All the processed data generated in the paper can be downloaded from https://figshare.com/articles/dataset/data/25852915.

The basic information about the data we used is as follows: TableS1

Gene2role hyperparameters

We used Gene2role to generate embedding by the following hyperparameters using the pipeline.py mention above.

Result 1

  1. One simulated and four curated networks.
    • Hyperparameters: 1 1 1
  2. Single-cell RNA-seq network generated from B cell in human PBMC dataset
    • EEISP hyperparameters: 3 1 1
    • Spearman Hyperparameters: 2 1 1
  3. Single-cell multi-omics network generated from Ery_0 stat in multi-omics networks.
    • Hyperparameters: 1 1 1

Result 2

  1. Human glioblastoma dataset.
    • Hyperparameters: 3 2 2
  2. CD4 cells from PBMC dataset.
    • Hyperparameters: 3 2 2
  3. Human BMMC dataset.
    • Hyperparameters: 3 2 2

Result 3

  1. Human PBMC dataset.
    • Hyperparameters: 3 2 2
  2. single-cell multi-omics dataset.
    • Hyperparameters: 1 2 2

Result 4

The codes for clustering genes using lovain algorithm can be found in URL. We used the embeddings generated previously to analyze the gene module stability.

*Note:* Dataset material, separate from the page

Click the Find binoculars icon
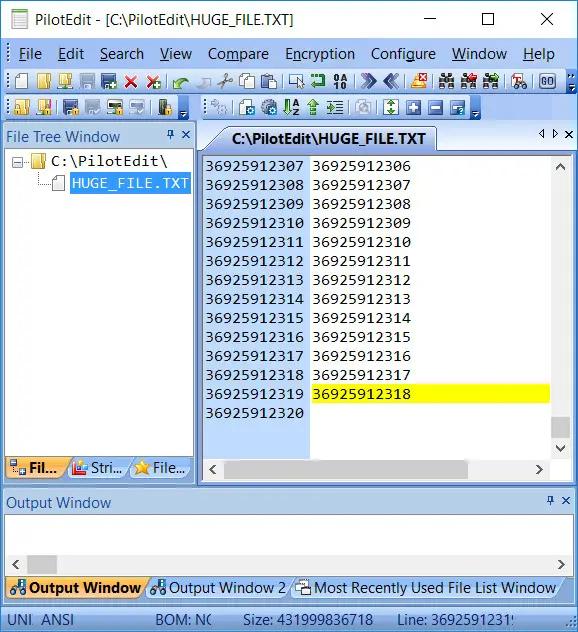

Specifically, for human glioblastoma dataset, we used the embedding generated in Result 2. And for single-cell multi-omics dataset, we used the embedding generated in Result 3

Downstream analysis

The codes for downstream analyzed of the embeddings can be found in reproduce accordingly.

Contact

Feel free to reach Xin Zeng (wstxinzeng@gmail.com) and Shu Liu (Shu.liu.eq@gmail.com)to request files and more details from the analysis process!

License

This project is licensed under the MIT License.

MIT License

Copyright (c) 2024 Shu Liu

Permission is hereby granted, free of charge, to any person obtaining a copy of this software and associated documentation files (the "Software"), to deal in the Software without restriction, including without limitation the rights to use, copy, modify, merge, publish, distribute, sublicense, and/or sell copies of the Software, and to permit persons to whom the Software is furnished to do so, subject to the following conditions:

The above copyright notice and this permission notice shall be included in all copies or substantial portions of the Software.

THE SOFTWARE IS PROVIDED "AS IS", WITHOUT WARRANTY OF ANY KIND, EXPRESS OR IMPLIED, INCLUDING BUT NOT LIMITED TO THE WARRANTIES OF MERCHANTABILITY, FITNESS FOR A PARTICULAR PURPOSE AND NONINFRINGEMENT. IN NO EVENT SHALL THE AUTHORS OR COPYRIGHT HOLDERS BE LIABLE FOR ANY CLAIM, DAMAGES OR OTHER LIABILITY, WHETHER IN AN ACTION OF CONTRACT, TORT OR OTHERWISE, ARISING FROM, OUT OF OR IN CONNECTION WITH THE SOFTWARE OR THE USE OR OTHER DEALINGS IN THE SOFTWARE.